SUPPLIED DATA:
[Start of Attachment]

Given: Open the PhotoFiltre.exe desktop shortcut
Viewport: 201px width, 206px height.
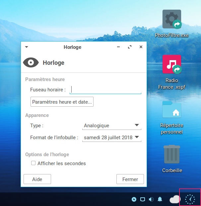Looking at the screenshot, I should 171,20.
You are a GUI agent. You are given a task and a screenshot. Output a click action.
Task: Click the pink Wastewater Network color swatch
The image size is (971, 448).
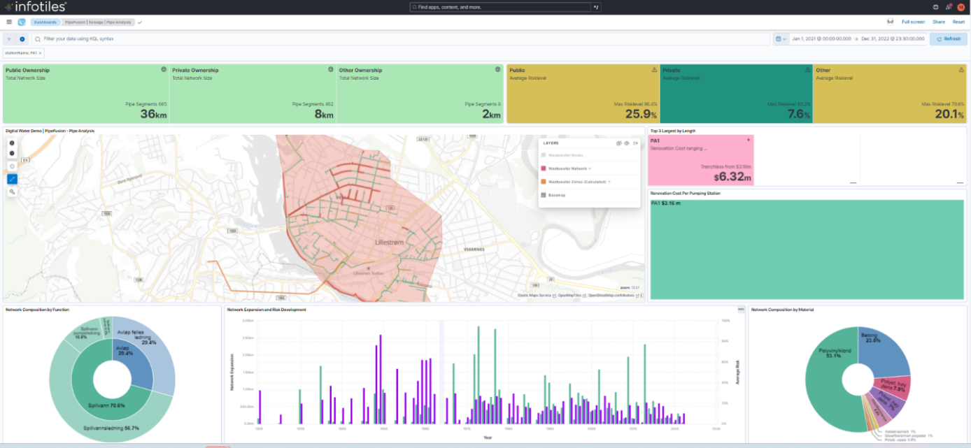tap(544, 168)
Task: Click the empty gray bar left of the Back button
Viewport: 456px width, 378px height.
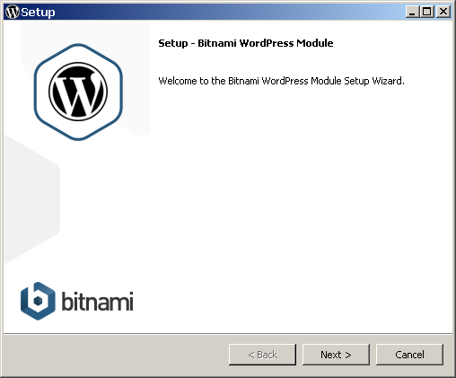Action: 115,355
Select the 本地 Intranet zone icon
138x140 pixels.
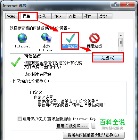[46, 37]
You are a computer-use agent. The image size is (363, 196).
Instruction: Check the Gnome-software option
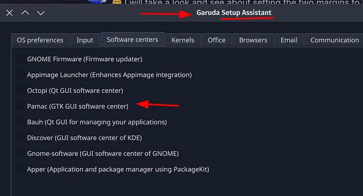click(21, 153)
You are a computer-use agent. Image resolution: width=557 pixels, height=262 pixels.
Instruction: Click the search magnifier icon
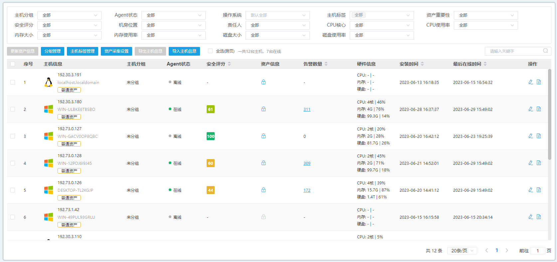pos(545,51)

[End of Attachment]
[Start of Attachment]

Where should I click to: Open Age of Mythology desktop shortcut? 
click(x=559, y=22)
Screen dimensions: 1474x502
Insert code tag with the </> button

[End of Attachment]
[Start of Attachment]

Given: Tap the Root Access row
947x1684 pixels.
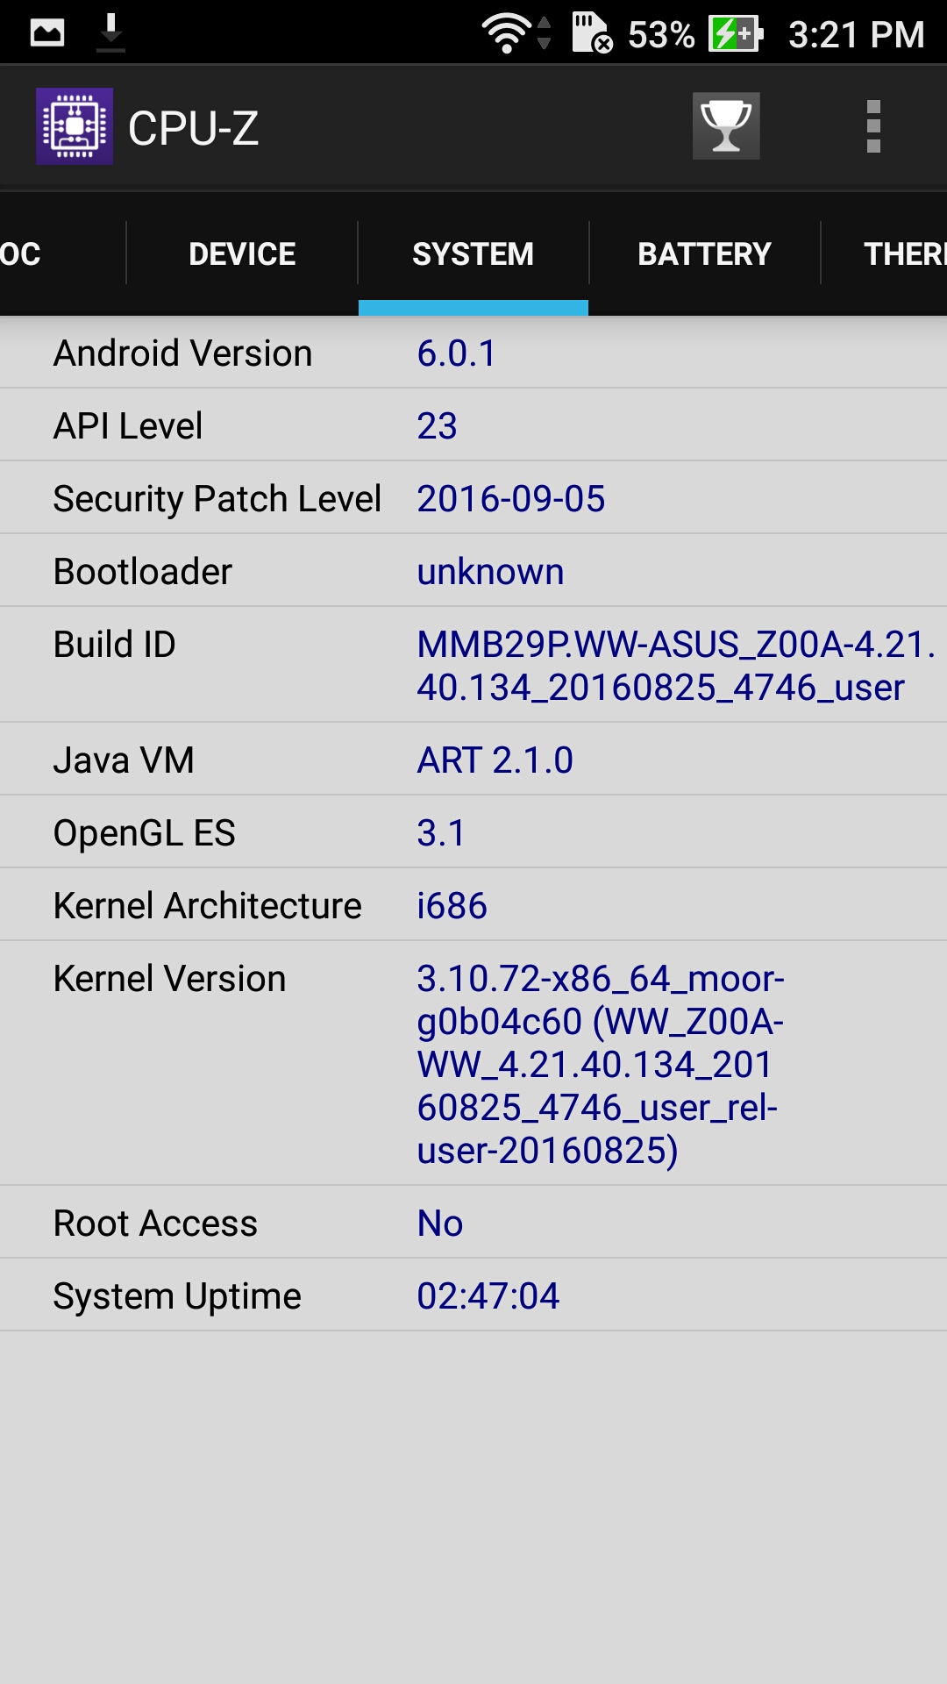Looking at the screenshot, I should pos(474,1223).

[End of Attachment]

TASK PROMPT: Check each line of the records above for "computer", and copy those that have it.

ANSWER:
You are a computer-use agent. The image size is (363, 196).
You are a computer-use agent. Image resolution: width=557 pixels, height=262 pixels.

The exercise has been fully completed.